Extended Data Fig. 5: Allotopic expression of Nad9.

(a) Structure of plant transformation vector pJF1271 used for allotopic complementation. LB, T-DNA left border; P_AtUBQ10, promoter from the Arabidopsis thaliana UBIQUITIN10 gene; StFDH, Solanum tuberosum FORMATE DEHYDROGENASE; T_AtUBQ10, terminator from the Arabidopsis UBIQUITIN10 gene; P_nos, promoter from the Agrobacterium tumefaciens nopaline synthase-encoding gene; hpt (hyg^R), gene encoding hygromycin phosphotransferase conferring resistance to hygromycin; T_nos, terminator from the Agrobacterium gene encoding nopaline synthase; RB, T-DNA right border; ori (pSa) origin of replication in A. tumefaciens; spec^R, spectinomycin resistance; ori (pUC) origin of replication in E. coli. (b) Analysis of the expression level of the nuclear nad9 copy in the complemented lines by semiquantitative RT-PCR. β-TUBULIN expression served as internal control.
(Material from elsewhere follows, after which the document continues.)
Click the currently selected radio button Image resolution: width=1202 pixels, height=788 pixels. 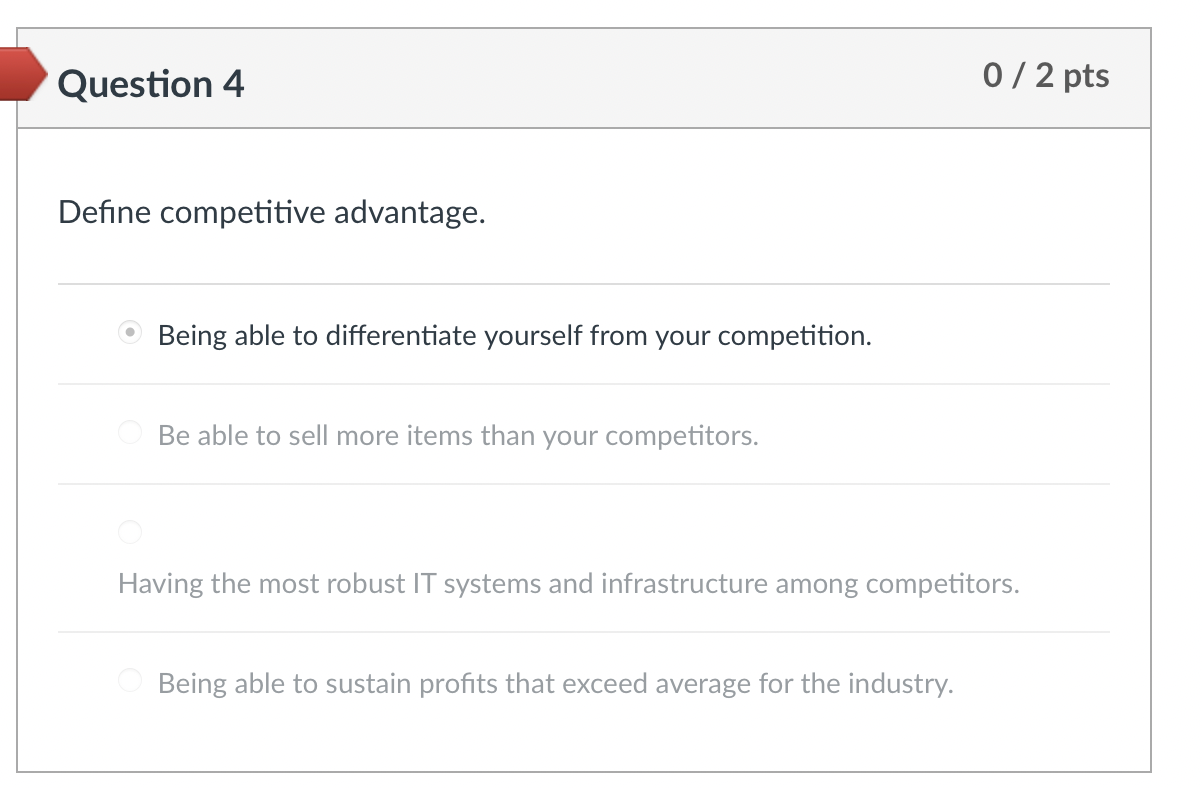tap(129, 334)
The numbers at the bottom of the lanes indicate the relative intensity of the nad9 signal (given as percentage of the total signal). M, DNA size marker; +RT, reverse-transcribed RNA; -RT, control reactions without addition of reverse transcriptase; H₂O, buffer control; cyan arrowhead, β-TUBULIN RT-PCR product; magenta arrowhead, nad9 RT-PCR product. In the strict sense, the experiments presented here were not repeated independently.